There were no significant differences among the groups in stroma apoptosis levels, demonstrated by the TUNEL staining procedure (Figure 5). However, there was a trend of apoptosis increase in group B compared to groups A, C, D, E, although apoptosis levels were also higher in group A. At the same time, the lowest apoptosis levels were identified in groups D and E (Figures 3F and 5). We did not identify any apoptosis in follicles.

Figure 5.

Figure 5

Apoptosis expression in thawed-ungrafted controls and implanted groups. Results are represented as mean+SD. The x-axis represents the five experimental and control groups. The y-axis represents the level of TUNEL staining. Apoptosis Levels were graded according to staining-intensity: 0 = no TUNEL staining. 1 = TUNEL-expressing cells with low staining intensity. 2 = TUNEL-expressing cells with medium staining intensity. 3 = TUNEL-expressing cells with high staining intensity.
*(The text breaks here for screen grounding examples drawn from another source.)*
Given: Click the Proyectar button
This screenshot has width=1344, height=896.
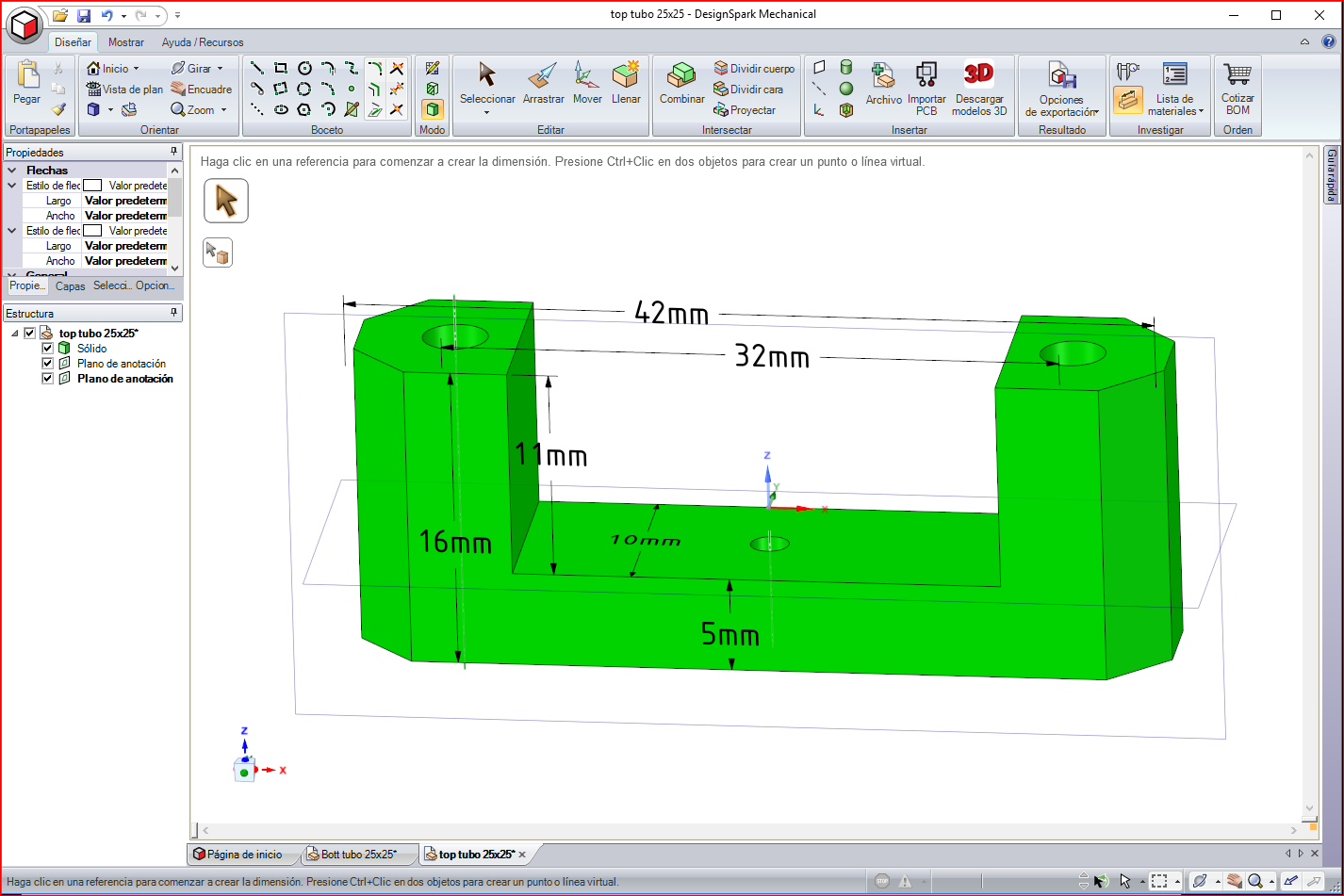Looking at the screenshot, I should (745, 110).
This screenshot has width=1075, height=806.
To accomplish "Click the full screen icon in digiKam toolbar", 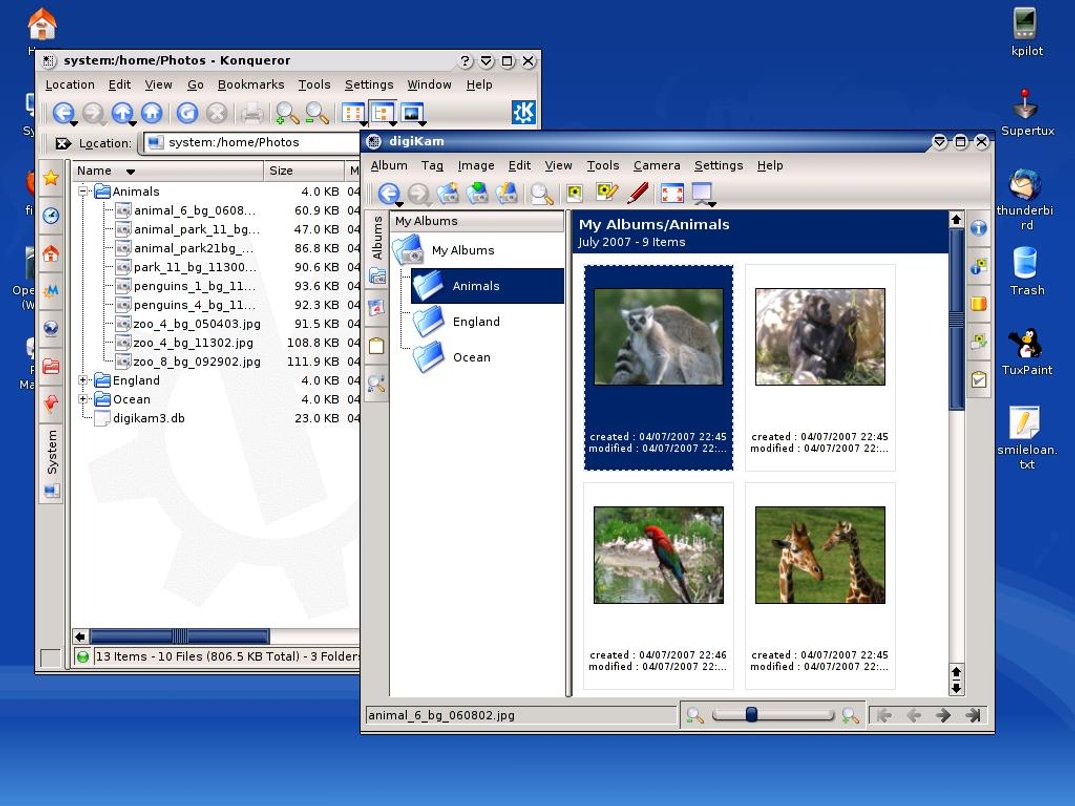I will pos(672,193).
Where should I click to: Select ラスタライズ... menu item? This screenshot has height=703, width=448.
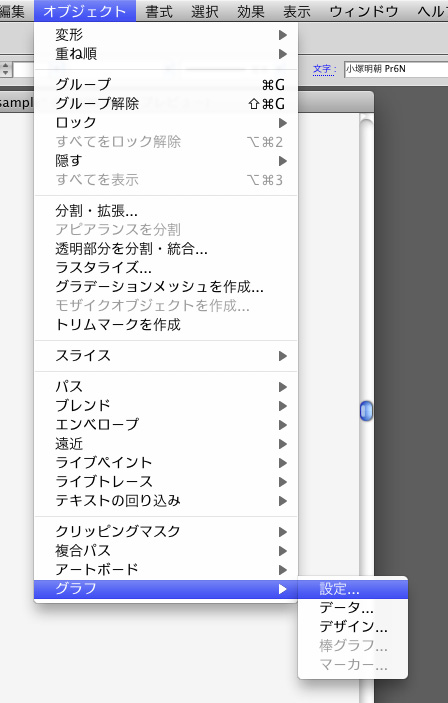[166, 268]
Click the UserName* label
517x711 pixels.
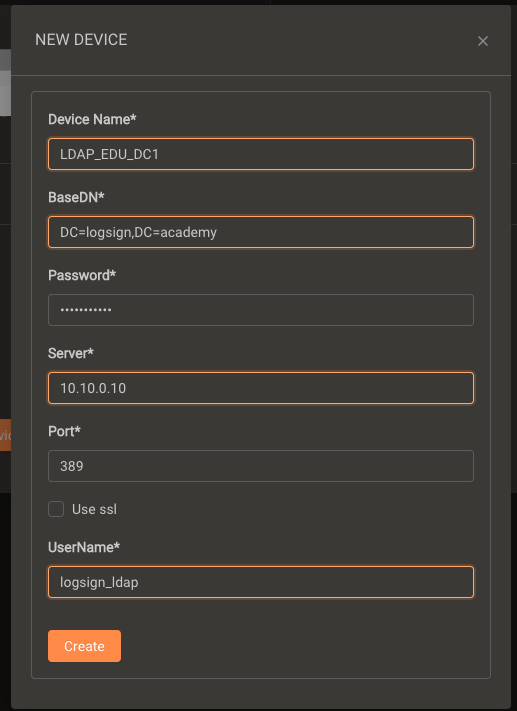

IMH study of PECAM expression revealed significantly higher peripheral vascularization in group E than in groups A (P = 0.005) and B (P = 0.008) (Figure 6A). Diffuse vascularization was significantly higher in group C than in group B (P = 0.045) (Figure 6B). Morphological images of the IMH PECAM assay are shown in Figures 3D, E.

Figure 6.

Figure 6

IMH PECAM expression in thawed-ungrafted controls and implant groups. Results are represented as mean+SD. The x-axis represents the five experimental and control groups. The y-axis represents the level of PECAM staining. (A) Peripheral PECAM expression in thawed-ungrafted controls and implant groups. Levels were graded according to staining intensity similar to the TUNEL staining in Figure 5. *significantly higher than group A and group B (P = 0.005, P = 0.008 respectively). (B) Diffuse PECAM expression in thawed-ungrafted controls and implant groups. Levels were graded as in Figures 5 and 6A.*significantly higher than group B (P = 0.045).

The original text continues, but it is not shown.